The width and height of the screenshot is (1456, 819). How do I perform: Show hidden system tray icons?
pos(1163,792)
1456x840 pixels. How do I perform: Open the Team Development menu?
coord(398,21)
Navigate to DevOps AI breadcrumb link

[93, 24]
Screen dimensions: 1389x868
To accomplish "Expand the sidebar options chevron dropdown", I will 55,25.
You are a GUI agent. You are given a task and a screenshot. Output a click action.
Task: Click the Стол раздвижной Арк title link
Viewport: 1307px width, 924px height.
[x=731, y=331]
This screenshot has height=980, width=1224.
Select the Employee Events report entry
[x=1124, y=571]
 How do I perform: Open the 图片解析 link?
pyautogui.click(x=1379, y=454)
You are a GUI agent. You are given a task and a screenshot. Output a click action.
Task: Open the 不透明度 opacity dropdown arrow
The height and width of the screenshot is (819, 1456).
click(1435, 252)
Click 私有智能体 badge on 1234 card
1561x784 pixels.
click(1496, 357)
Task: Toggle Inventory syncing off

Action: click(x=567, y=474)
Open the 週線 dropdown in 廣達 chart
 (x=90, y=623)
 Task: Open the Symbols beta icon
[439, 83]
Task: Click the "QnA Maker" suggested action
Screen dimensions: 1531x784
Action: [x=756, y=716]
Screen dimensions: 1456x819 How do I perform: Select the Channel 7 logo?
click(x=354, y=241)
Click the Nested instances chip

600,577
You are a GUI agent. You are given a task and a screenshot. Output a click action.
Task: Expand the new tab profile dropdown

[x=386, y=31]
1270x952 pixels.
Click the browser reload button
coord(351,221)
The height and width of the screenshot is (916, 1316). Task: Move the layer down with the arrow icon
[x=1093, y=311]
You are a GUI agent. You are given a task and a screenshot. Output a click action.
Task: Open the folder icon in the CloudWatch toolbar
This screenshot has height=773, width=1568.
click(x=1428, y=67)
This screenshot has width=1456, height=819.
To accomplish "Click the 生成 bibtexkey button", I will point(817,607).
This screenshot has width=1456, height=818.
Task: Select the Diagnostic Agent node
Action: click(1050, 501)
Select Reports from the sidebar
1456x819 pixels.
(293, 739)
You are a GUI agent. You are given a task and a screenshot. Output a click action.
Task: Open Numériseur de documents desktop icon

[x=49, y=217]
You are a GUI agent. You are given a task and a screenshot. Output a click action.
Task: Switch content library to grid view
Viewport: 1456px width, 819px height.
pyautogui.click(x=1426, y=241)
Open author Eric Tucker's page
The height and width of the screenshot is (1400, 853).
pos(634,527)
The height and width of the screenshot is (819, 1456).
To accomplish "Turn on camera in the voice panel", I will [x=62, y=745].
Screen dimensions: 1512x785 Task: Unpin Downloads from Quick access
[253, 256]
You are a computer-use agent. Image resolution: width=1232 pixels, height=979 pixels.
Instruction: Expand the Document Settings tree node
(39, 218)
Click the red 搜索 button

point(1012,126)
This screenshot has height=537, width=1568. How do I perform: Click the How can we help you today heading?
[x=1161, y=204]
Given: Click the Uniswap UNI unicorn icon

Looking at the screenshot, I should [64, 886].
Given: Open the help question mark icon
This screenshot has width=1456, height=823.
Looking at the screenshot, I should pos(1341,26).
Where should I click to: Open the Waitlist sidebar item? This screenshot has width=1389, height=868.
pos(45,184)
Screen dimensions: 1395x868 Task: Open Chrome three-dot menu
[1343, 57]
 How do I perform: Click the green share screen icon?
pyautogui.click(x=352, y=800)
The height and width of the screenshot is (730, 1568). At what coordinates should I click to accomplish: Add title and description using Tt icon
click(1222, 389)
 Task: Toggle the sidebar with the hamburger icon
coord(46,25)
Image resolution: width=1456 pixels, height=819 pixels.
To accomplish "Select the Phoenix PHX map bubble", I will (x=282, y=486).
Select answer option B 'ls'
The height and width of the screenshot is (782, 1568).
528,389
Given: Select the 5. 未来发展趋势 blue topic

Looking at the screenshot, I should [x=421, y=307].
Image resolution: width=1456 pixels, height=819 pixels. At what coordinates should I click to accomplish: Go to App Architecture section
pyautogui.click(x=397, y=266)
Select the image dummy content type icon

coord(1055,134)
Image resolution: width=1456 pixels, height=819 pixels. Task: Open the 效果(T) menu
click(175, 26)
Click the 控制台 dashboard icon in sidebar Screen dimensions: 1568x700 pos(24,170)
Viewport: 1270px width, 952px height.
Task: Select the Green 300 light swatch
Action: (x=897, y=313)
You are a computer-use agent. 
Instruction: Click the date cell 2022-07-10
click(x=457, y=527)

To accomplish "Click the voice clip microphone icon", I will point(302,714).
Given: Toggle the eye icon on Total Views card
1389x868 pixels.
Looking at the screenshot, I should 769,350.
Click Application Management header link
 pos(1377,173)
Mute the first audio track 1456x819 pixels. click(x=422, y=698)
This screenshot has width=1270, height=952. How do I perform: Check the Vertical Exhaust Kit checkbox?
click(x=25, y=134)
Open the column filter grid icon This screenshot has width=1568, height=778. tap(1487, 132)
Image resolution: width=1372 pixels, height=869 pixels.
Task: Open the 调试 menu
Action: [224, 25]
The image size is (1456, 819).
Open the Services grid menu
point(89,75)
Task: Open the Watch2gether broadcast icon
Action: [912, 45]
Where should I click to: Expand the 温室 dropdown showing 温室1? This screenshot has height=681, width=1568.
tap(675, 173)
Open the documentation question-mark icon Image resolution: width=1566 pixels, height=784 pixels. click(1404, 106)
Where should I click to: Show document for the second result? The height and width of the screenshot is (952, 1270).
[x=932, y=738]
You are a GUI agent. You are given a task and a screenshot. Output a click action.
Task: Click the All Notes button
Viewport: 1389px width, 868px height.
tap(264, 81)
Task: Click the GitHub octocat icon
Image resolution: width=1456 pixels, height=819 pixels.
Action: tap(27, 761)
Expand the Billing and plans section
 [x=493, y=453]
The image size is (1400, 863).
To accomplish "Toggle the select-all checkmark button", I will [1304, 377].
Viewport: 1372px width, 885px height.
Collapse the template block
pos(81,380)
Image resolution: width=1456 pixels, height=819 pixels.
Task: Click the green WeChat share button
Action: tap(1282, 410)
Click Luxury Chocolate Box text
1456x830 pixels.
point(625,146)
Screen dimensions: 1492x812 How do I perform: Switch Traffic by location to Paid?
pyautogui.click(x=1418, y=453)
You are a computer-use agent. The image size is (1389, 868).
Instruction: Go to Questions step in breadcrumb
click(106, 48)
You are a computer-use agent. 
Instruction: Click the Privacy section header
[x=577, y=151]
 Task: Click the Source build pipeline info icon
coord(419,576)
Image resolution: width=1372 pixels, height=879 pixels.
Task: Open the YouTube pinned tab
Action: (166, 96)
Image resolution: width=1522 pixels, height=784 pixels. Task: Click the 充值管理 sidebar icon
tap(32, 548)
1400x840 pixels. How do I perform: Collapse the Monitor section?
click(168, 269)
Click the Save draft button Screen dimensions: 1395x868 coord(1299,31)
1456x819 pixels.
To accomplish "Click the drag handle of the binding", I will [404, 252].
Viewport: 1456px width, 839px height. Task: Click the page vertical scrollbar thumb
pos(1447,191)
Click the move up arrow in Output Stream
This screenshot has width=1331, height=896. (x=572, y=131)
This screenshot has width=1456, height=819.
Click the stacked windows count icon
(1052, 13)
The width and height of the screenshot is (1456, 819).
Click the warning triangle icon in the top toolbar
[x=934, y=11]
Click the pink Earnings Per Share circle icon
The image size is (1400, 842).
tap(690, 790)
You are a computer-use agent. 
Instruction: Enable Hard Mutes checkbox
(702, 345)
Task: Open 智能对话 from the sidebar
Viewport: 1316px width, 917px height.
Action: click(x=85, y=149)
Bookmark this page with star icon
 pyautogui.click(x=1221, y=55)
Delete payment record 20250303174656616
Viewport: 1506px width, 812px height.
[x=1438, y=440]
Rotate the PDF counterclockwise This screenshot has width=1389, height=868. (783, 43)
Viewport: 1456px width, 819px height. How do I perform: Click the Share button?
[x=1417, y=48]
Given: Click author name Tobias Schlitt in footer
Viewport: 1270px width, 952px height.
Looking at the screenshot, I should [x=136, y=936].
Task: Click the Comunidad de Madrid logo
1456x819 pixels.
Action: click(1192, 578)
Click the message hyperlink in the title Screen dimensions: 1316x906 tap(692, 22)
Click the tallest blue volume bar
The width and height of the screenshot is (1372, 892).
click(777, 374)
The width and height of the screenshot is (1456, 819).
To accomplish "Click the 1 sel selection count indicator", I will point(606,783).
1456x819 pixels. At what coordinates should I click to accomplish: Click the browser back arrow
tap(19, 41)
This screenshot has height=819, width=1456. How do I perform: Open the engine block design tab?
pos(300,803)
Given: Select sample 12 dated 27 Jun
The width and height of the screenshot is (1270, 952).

* [Activity]
Go through the records line by line, and copy each line that holds the string "voice".

* [Exercise output]
To accomplish "Turn on camera in the voice panel", I will [x=62, y=745].
To accomplish "Click the voice clip microphone icon", I will point(302,714).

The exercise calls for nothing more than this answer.